Right now my child is only in Nursery, where she’s expected to play and do some learning on the side. And believe me, my only reason for sending her off to school was so that she could gain some friends. I have enough confidence in myself and my education to know that I can single handedly provide her enough education to prepare her for Primary School and even beyond, if I homeschooled her. But it’s the social part of her upbringing that had me concerned, which is why I started with Nursery.
I’ve mentioned before how we live in an area where there aren’t many kids her age. The 3 kids I know, are too being shipped off to activity classes after Nursery! I have been at my wit’s end to figure out ways to make my daughter socially-active. The lone parent who I had play-dates with for the sake of our kids, has also succumbed to the charms of these classes and sends her 6 year old son to swimming and dance classes, every alternate day. I don’t blame her, really I don’t, because I understand why she was forced to do this, inspite of being staunchly against sending kids to activity centres. It’s because we have no kids and no spaces for our kids to play in! I live in an area that’s otherwise green and is away from heavy traffic and concretization, but has not a single park or even an open area. Resultantly the only (older) kids I see playing in the area, play on the roads where they have to constantly make way for traffic, putting their safety at risk. The nearest park is two kilometres or more away from our place and taking my daughter there everyday means a fair bit of planning for me, unlike how it was in my time when we would just cross the road and the huge District Park and all of it’s 2 square kilometres expanse would be at our disposal.
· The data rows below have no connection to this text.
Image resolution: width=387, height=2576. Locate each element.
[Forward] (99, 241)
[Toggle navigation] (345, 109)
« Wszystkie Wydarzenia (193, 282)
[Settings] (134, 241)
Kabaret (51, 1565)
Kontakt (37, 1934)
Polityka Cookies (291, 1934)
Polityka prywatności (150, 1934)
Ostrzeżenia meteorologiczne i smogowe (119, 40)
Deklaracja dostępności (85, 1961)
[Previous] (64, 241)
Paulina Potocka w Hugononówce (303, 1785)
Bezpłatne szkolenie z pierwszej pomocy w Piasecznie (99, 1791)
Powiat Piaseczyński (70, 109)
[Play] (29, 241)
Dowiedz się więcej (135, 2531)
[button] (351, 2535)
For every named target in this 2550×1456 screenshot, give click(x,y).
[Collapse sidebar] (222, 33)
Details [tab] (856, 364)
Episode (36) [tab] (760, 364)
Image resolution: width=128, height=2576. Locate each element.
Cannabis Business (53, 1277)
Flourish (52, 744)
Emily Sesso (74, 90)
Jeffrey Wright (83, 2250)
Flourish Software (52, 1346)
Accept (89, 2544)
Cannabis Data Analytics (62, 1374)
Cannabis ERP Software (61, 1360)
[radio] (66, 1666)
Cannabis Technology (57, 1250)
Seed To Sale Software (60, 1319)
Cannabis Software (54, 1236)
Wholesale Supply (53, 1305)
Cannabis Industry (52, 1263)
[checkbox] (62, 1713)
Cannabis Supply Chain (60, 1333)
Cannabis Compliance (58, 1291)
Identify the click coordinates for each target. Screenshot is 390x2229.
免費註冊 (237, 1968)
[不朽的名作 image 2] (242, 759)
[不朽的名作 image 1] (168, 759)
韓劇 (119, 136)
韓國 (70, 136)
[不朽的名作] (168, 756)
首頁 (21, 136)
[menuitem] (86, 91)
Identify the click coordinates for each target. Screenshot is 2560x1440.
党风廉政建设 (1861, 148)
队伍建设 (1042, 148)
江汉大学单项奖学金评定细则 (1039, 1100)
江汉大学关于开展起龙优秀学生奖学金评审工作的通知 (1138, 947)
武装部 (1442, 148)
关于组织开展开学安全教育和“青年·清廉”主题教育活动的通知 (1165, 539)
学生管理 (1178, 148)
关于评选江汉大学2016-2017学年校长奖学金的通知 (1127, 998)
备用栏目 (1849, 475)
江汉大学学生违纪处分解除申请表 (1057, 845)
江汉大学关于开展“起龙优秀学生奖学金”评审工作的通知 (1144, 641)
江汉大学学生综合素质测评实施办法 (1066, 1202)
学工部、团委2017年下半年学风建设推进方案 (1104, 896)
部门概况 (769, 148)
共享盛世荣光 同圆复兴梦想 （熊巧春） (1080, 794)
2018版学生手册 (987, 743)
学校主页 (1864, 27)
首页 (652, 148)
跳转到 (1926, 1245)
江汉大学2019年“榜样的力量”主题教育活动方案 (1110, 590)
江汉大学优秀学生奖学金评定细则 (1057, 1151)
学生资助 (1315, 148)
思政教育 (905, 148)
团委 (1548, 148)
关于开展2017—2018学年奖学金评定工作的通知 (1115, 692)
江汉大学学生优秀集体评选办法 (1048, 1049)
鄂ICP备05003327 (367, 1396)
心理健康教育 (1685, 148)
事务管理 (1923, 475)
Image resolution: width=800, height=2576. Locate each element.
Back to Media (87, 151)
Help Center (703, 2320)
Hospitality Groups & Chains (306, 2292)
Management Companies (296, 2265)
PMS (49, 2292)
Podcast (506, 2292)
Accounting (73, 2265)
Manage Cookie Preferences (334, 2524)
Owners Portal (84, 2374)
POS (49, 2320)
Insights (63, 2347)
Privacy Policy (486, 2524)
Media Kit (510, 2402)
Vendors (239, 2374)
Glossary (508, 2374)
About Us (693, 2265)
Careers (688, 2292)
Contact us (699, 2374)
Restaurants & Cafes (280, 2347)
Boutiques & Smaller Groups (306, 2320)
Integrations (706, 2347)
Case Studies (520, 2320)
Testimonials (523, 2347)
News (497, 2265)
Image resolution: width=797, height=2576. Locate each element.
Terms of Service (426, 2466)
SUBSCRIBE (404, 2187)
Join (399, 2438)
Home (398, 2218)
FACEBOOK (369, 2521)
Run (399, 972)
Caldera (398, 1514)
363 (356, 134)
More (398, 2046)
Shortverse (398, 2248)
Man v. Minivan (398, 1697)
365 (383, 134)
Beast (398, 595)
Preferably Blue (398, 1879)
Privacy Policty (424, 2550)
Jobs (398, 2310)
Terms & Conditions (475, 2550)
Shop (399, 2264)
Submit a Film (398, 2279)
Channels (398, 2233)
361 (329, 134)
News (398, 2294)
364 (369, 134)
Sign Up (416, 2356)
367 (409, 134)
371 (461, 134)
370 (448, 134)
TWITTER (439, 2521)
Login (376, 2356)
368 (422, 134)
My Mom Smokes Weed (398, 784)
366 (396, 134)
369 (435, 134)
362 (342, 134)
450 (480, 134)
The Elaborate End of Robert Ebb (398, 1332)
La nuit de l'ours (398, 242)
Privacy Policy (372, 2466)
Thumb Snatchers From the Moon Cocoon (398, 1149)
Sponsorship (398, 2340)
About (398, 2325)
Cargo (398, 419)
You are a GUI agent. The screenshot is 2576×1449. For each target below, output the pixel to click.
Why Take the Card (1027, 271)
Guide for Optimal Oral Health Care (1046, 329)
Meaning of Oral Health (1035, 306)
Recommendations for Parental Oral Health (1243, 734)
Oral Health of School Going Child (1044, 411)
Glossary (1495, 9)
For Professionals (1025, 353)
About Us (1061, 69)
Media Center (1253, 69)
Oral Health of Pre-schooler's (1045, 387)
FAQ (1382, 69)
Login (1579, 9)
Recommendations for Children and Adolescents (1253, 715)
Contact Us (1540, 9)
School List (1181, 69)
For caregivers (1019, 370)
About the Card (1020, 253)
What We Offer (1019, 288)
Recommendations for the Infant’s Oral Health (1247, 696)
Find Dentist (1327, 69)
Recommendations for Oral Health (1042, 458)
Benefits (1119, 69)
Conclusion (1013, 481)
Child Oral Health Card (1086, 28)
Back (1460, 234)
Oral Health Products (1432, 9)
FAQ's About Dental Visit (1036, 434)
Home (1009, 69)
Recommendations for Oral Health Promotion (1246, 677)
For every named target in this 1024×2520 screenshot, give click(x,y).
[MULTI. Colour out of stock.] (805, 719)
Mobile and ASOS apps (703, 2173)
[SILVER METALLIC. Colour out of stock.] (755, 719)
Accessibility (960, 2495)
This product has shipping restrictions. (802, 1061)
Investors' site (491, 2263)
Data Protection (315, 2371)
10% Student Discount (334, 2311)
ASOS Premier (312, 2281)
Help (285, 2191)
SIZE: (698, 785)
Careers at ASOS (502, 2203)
What is a parent like me supposed to do? Let my child grow lonely or push her into classes as well, even if she eventually grows to hate them because they start to feel like school? Do I give myself the false satisfaction that I’m doing the best for my child by ‘exposing’ her to as many activities as I can cram in her limited hours, or should I tell myself that I’m a bad parent for not giving her my own time and relying on these classes instead?
I understand all of us are well meaning parents who only want the best for our children. Many of us modern day parents are working full time and can’t afford to leave their jobs, just so they can spend ‘quality time’ with their kids and families. Our jobs and the growing competition in the world means that we either plough along and devote ourselves single-mindedly towards achieving a career goal, or risk falling into mediocrity and losing out on career opportunities.
But again, who’s fault is that?
Is it not our fault that we have created an atmosphere today where we can’t help cutting each other’s throats? Is it not our fault that we don’t demand, from our employers, enough time for ourselves and our families?
Is it not our collective responsibility that we do not let ourselves be reduced to being corporate slaves, or slaves to money-mindedness, and instead aim at leading a happy, peaceful and holistic life?
I bet if the entire workforce of a nation decided one day that they should not work beyond a fixed number of hours a day, that they won’t be allowed to take work home, and that they will instead be penalised if they work late, it would not only lead to happier families but also to greater efficiency within those work hours.
The world we have brought our children into today is growing at a very fast pace and is exceedingly competitive. We lament how are kids are losing their childhoods to over exposure, primarily through screen time (though, ironically, right from Nursery our kids are exposed to educational aids played on ‘screens’). We worry that unless they join such classes, or take tuitions, and not just play in an open ground, they won’t be capable of surviving the competition.
But should we not wonder that this competition is perhaps our own creation? That we’ve robbed them of their playtime? That in our attempt at being good parents, we’re actually failures as parents?